Initial Thoughts on Maven

I can see that using Maven means you have to expend minimal effort on the build system if you have a straight-forward project structure and build process. Of course, the main issue with the “convention over configuration” approach is that it can be inflexible, actually not allowing (as opposed to just not requiring) configuration of some aspects. In the words of Maven documentation, “If you decide to use Maven, and have an unusual build structure that you cannot reorganise, you may have to forgo some features or the use of Maven altogether“. I like to call this “convention and fuck you (and your real-world requirements)”, but at least it’s pretty easy to tell if Maven is a good fit.

However, I’m not sure why a whole new build system was really needed. Ant seems, in many respects, much more powerful than Maven is (and I’m not saying I actually think Ant is good). The main feature that Maven brings to the table is the automatic dependency downloading (and sharing, though disk space is cheap enough now that I don’t know if this is really such a big deal) – probably something that could have been implemented in Ant or as a simple tool meant for use with Ant.

So, meh. It knows what it can do and it does it well, which is more than can be said for many pieces of software. It’s just not clear that its existence is really warranted.

In conclusion

There you have it – my take on Maven and a simple explanation of how it works that you can grasp without reading through a ton of documentation. Take it with a grain of salt as I’m no expert. I wish someone else had written this before me, but hopefully this will be useful to any other poor soul who has to use Maven and wants to waste as little time as possible coming to grips with the basics.

Why is there no decent, simple, structured text format?

So I want a structured text format usable for configuration files and data interchange. My key requirements can be boiled down to:

  • Syntax allows concise expression (this alone rules out XML)

[RAW DATA]

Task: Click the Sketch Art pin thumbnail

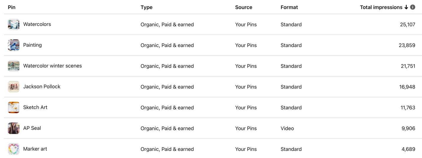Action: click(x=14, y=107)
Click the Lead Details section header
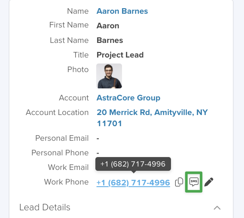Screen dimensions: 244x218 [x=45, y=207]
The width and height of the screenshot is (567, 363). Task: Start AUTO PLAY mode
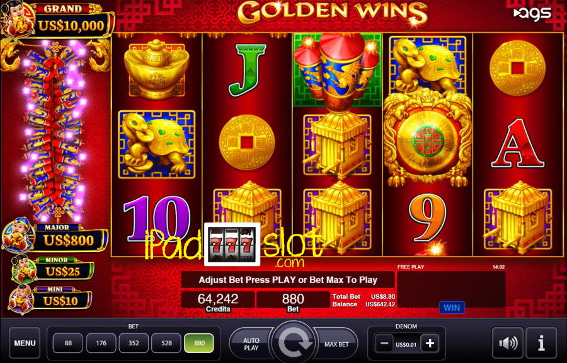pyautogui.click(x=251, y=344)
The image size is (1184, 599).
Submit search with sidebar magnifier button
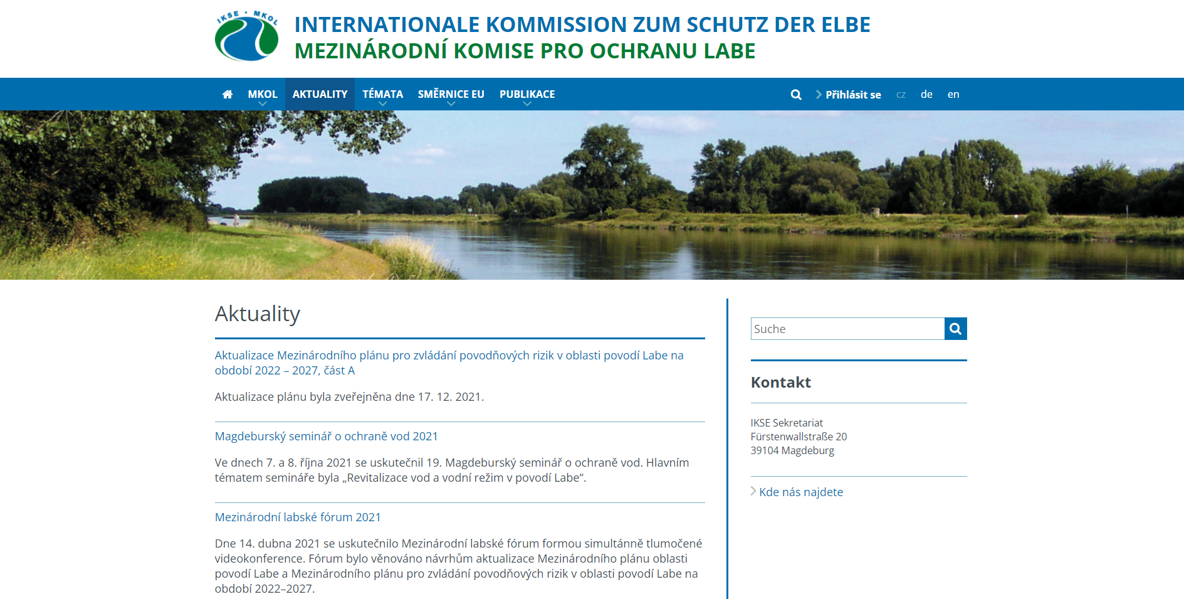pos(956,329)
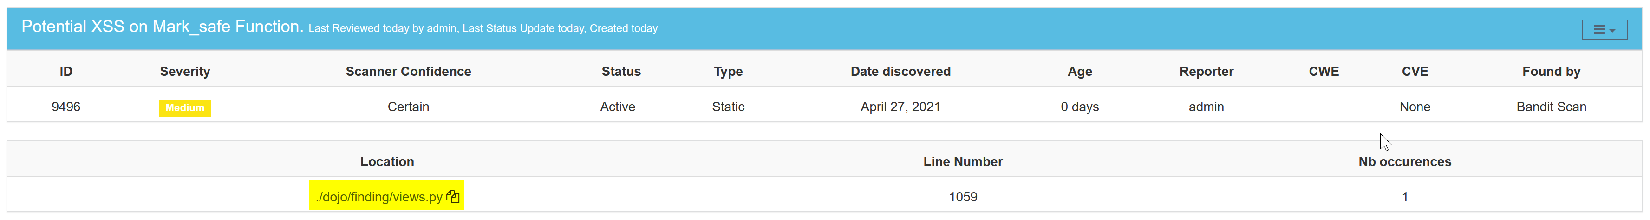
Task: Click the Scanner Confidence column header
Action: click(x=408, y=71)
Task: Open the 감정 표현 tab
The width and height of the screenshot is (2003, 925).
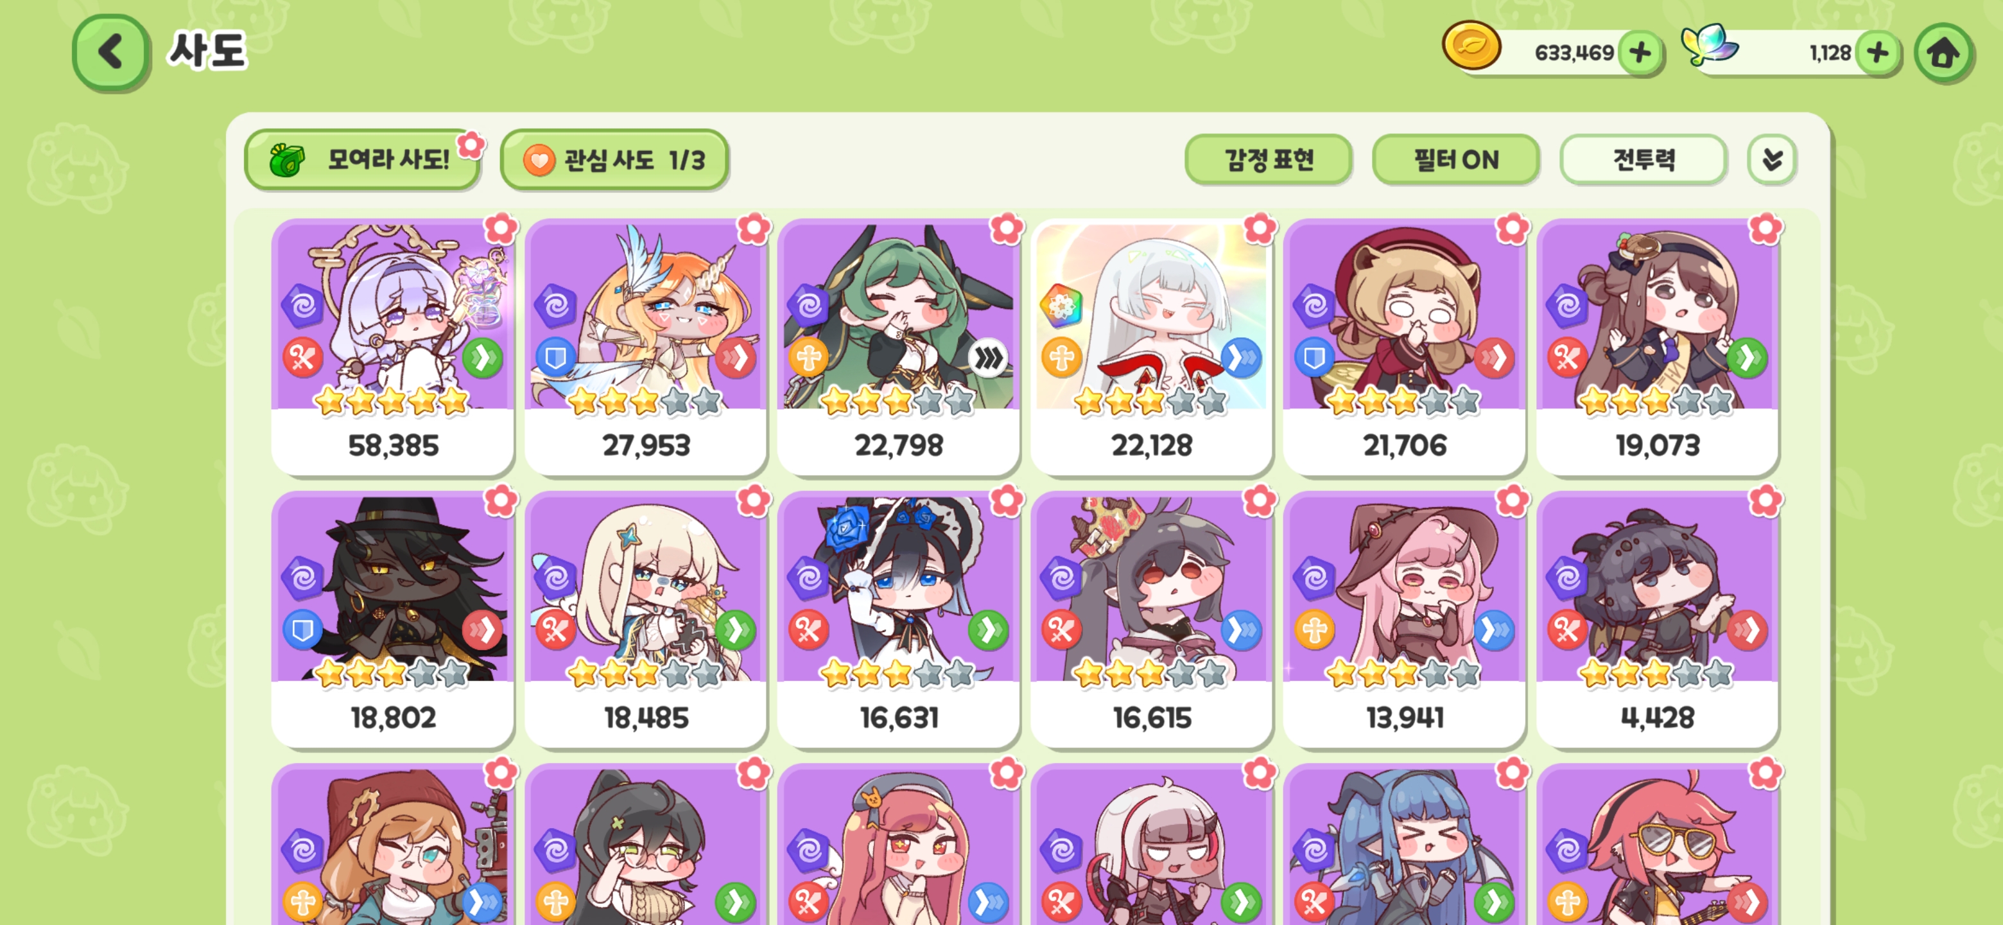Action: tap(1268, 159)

[WRITTEN TASKS]
1. What are all the section headings in the blog excerpt?
2. According to the blog excerpt, what is the main feature Maven brings to the table?
3. Carry on the blog excerpt from its final line.

[RESPONSE LIST]
1.
Initial Thoughts on Maven
In conclusion
Why is there no decent, simple, structured text format?

2. Automatic dependency downloading, along with sharing.

3.
  • Simple to parse (this also rules out XML)
  • Suitable for human “consumption” (reading, editing). To some degree, this rules out XML.

As you can see, XML is definitely out. But oddly enough, I’m struggling to find anything I’m really happy with.

Oh yeah, I know, I know, JSON, right? I have these main problems with JSON:

1. Excessive quotation marks required

So for a simple set of key-values I need something like:

{
    "key1" : "overquoted",
    "key2" : "the perils of javascript"
}

I mean this isn’t crazy bad, but why are the quotes even necessary? I mean wouldn’t it be nice if I could instead write:

{
    key1 : overquoted,
    key2 : "the perils of javascript"
}

Given that, at the point key1 and key2 appear, an alphabetical character may not otherwise legitimately be present, what would be the harm in allowing this? (sure, if you want spaces or punctuation in your key, then you should need to quote it, but not otherwise). Similarly for values. It would be nice if those unnecessary quotes weren’t actually required.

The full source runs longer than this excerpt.